Madison Derby Days research reveals horseracing legacy
As Madison Derby Days waits at its starting gate for May 5, organizers have discovered facts about North Alabama’s horseracing legacy.
Madison Station Historical Preservation Society “is bringing awareness of the area’s history in early horseracing in the Deep South and the breeding of American thoroughbreds,” coordinator Dawn Johnson said.
A brochure by society vice president Charlie Nola documents these years. He also used research by historians John Rankin and Nancy Rohr.
On the Derby Days flyer, a Currier & Ives illustration depicts a race between horses Peytona and Fashion. “Peytona put North Alabama in horseracing history by winning the 1845 North vs. South Race on the Union Course track in Long Island, N.Y.,” Nola said.
Glencoe sired Peytona at the Forks of Cypress Plantation in Florence, Ala. and ultimately sired 14 Kentucky Derby winners.

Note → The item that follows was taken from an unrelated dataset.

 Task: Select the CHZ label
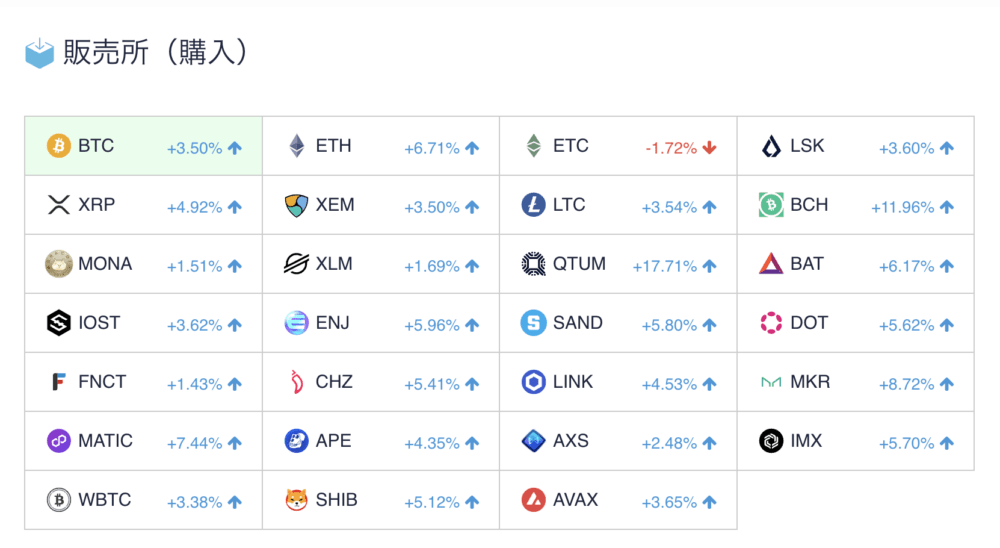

In the early 1800s, North Alabama had large racetrack and stable operations, including the Green Bottom Inn Jockey Club, Boardman Mills Stable and Pulaski Pike Track. In 1819, U.S. President Andrew Jackson visited Huntsville to race his horses at Green Bottom, now the site of Alabama A&M University.
In 1833, the Pulaski Pike Track audience witnessed the Leonid meteor shower, inspiring the 1934 jazz standard, “Stars Fell on Alabama.”
Brothers Elijah and John Boardman bred American thoroughbreds in the early 1800s at Boardman Mills. This property is situated south of I-565 on Redstone Arsenal, east of Zierdt Road.
These stables “seeded the area with the lines from royal studs at England’s Hampton Court (and properties of) Lord Chesterfield, Duke of Grafton and Sir Thomas Stanley,” Nola said.
Boardman Mills was stocked “with imported stallions, brood mares and choice horses personally selected by noted English horseman Richard Tattersall,” he said.
The Boardmans’ business ventures eliminated American breeders investing time and money to travel to England for stock.
Madison Station Historical Preservation Society was incorporated in 1984 and works to sustain architecturally and historically significant buildings and sites (historicmadisonstation.com). Monthly meetings are held on the fourth Thursday in the Roundhouse on Front Street.